Nicotine aggravates liver fibrosis via α7 nicotinic acetylcholine receptor expressed on activated hepatic stellate cells in mice

• Published in: Hepatology communications Vol. 8; no. 6
• Main Authors: Mihara, Taiki, Hori, Masatoshi
• Format: Journal Article
• Language: English
• Published: United States Lippincott Williams & Wilkins 01.06.2024
• Subjects: Aconitine - analogs & derivatives; Aconitine - pharmacology; alpha7 Nicotinic Acetylcholine Receptor - genetics; alpha7 Nicotinic Acetylcholine Receptor - metabolism; Animals; Carbon Tetrachloride; Cell Line; Cell Proliferation - drug effects; Collagen Type I - metabolism; Collagen Type I, alpha 1 Chain - metabolism; Hepatic Stellate Cells - drug effects; Hepatic Stellate Cells - metabolism; Humans; Liver Cirrhosis - chemically induced; Liver Cirrhosis - metabolism; Liver Cirrhosis - pathology; Male; Mice; Mice, Inbred C57BL; Mice, Knockout; Nicotine - adverse effects; Nicotinic Agonists - pharmacology; Original; Rats; Transforming Growth Factor beta1 - metabolism
• ISSN: 2471-254X; 2471-254X
• DOI: 10.1097/HC9.0000000000000457

Smoking is a risk factor for liver cirrhosis; however, the underlying mechanisms remain largely unexplored.
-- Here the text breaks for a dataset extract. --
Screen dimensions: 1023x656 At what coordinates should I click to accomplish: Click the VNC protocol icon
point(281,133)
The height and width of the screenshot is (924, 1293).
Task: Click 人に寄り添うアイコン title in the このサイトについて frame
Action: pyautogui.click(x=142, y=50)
The α7 nicotinic acetylcholine receptor (α7nAChR) has recently been detected in nonimmune cells possessing immunoregulatory functions. We aimed to verify whether nicotine promotes liver fibrosis via α7nAChR. We used osmotic pumps to administer nicotine and carbon tetrachloride to induce liver fibrosis in wild-type and α7nAChR-deficient mice. The severity of fibrosis was evaluated using Masson trichrome staining, hydroxyproline assays, and real-time PCR for profibrotic genes. Furthermore, we evaluated the cell proliferative capacity and COL1A1 mRNA expression in human HSCs line LX-2 and primary rat HSCs treated with nicotine and an α7nAChR antagonist, methyllycaconitine citrate. Nicotine exacerbated carbon tetrachloride-induced liver fibrosis in mice (+42.4% in hydroxyproline assay). This effect of nicotine was abolished in α7nAChR-deficient mice, indicating nicotine promotes liver fibrosis via α7nAChR. To confirm the direct involvement of α7nAChRs in liver fibrosis, we investigated the effects of genetic suppression of α7nAChR expression on carbon tetrachloride-induced liver fibrosis without nicotine treatment. Profibrotic gene expression at 1.5 weeks was significantly suppressed in α7nAChR-deficient mice (-83.8% in Acta2, -80.6% in Col1a1, -66.8% in Tgfb1), and collagen content was decreased at 4 weeks (-22.3% in hydroxyproline assay). The in vitro analysis showed α7nAChR expression in activated but not in quiescent HSCs. Treatment of LX-2 cells with nicotine increased COL1A1 expression (+116%) and cell proliferation (+10.9%). These effects were attenuated by methyllycaconitine citrate, indicating the profibrotic effects of nicotine via α7nAChR. Nicotine aggravates liver fibrosis induced by other factors by activating α7nAChR on HSCs, thereby increasing their collagen-producing capacity. We suggest the profibrotic effect of nicotine is mediated through α7nAChRs.